All entries should be output exactly as they stand.

── DATA FOR THE TASK

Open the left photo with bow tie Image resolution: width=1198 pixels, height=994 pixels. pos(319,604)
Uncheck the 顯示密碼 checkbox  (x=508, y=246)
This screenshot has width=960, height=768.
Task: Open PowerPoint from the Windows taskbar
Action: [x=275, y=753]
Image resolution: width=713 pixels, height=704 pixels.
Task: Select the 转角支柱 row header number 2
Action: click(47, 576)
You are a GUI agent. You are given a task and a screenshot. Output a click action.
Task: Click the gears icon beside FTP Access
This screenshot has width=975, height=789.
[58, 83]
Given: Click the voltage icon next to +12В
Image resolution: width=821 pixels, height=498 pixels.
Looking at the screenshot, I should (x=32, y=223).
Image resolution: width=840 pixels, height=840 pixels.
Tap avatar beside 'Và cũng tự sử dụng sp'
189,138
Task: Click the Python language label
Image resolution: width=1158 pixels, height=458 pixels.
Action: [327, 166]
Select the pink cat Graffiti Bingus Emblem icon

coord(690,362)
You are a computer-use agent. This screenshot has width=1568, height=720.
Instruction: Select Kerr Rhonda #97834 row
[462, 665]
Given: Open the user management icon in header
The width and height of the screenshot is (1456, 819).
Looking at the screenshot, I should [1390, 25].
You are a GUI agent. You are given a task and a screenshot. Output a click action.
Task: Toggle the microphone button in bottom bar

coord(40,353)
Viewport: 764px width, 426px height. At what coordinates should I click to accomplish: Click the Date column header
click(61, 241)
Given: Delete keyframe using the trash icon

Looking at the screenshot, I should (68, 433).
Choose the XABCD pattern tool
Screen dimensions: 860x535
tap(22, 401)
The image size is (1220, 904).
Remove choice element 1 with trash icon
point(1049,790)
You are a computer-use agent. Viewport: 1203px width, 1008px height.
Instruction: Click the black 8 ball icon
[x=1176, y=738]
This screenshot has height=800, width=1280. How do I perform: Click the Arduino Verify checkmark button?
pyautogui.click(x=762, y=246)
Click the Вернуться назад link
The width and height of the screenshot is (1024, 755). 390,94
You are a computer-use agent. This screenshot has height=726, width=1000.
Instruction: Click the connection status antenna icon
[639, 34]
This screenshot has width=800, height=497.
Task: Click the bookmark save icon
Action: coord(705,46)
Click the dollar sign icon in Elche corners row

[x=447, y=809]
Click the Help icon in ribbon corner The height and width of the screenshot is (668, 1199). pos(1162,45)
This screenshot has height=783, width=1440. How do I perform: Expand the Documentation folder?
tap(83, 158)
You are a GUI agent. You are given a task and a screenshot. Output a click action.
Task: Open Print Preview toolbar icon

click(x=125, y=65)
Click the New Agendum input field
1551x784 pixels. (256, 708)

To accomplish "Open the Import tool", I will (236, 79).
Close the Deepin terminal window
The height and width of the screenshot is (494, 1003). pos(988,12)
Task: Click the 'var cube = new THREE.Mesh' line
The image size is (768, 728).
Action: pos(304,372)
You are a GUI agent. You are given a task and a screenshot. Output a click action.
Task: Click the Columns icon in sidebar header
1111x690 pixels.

────

- **WORKED SOLUTION**
Open the left photo with bow tie Image resolution: width=1198 pixels, height=994 pixels. pos(319,604)
Uncheck the 顯示密碼 checkbox  (x=508, y=246)
This screenshot has width=960, height=768.
Task: Open PowerPoint from the Windows taskbar
Action: [x=275, y=753]
Image resolution: width=713 pixels, height=704 pixels.
Task: Select the 转角支柱 row header number 2
Action: click(47, 576)
You are a GUI agent. You are given a task and a screenshot. Output a click action.
Task: Click the gears icon beside FTP Access
This screenshot has width=975, height=789.
[58, 83]
Given: Click the voltage icon next to +12В
Image resolution: width=821 pixels, height=498 pixels.
Looking at the screenshot, I should (x=32, y=223).
Image resolution: width=840 pixels, height=840 pixels.
Tap avatar beside 'Và cũng tự sử dụng sp'
189,138
Task: Click the Python language label
Image resolution: width=1158 pixels, height=458 pixels.
Action: [327, 166]
Select the pink cat Graffiti Bingus Emblem icon

coord(690,362)
You are a computer-use agent. This screenshot has width=1568, height=720.
Instruction: Select Kerr Rhonda #97834 row
[462, 665]
Given: Open the user management icon in header
The width and height of the screenshot is (1456, 819).
Looking at the screenshot, I should [1390, 25].
You are a GUI agent. You are given a task and a screenshot. Output a click action.
Task: Toggle the microphone button in bottom bar

coord(40,353)
Viewport: 764px width, 426px height. At what coordinates should I click to accomplish: Click the Date column header
click(61, 241)
Given: Delete keyframe using the trash icon

Looking at the screenshot, I should (68, 433).
Choose the XABCD pattern tool
Screen dimensions: 860x535
tap(22, 401)
The image size is (1220, 904).
Remove choice element 1 with trash icon
point(1049,790)
You are a computer-use agent. Viewport: 1203px width, 1008px height.
Instruction: Click the black 8 ball icon
[x=1176, y=738]
This screenshot has height=800, width=1280. How do I perform: Click the Arduino Verify checkmark button?
pyautogui.click(x=762, y=246)
Click the Вернуться назад link
The width and height of the screenshot is (1024, 755). 390,94
You are a computer-use agent. This screenshot has height=726, width=1000.
Instruction: Click the connection status antenna icon
[639, 34]
This screenshot has width=800, height=497.
Task: Click the bookmark save icon
Action: coord(705,46)
Click the dollar sign icon in Elche corners row

[x=447, y=809]
Click the Help icon in ribbon corner The height and width of the screenshot is (668, 1199). pos(1162,45)
This screenshot has height=783, width=1440. How do I perform: Expand the Documentation folder?
tap(83, 158)
You are a GUI agent. You are given a task and a screenshot. Output a click action.
Task: Open Print Preview toolbar icon

click(x=125, y=65)
Click the New Agendum input field
1551x784 pixels. (256, 708)

To accomplish "Open the Import tool", I will (236, 79).
Close the Deepin terminal window
The height and width of the screenshot is (494, 1003). pos(988,12)
Task: Click the 'var cube = new THREE.Mesh' line
The image size is (768, 728).
Action: pos(304,372)
You are a GUI agent. You are given a task and a screenshot. Output a click action.
Task: Click the Columns icon in sidebar header
1111x690 pixels.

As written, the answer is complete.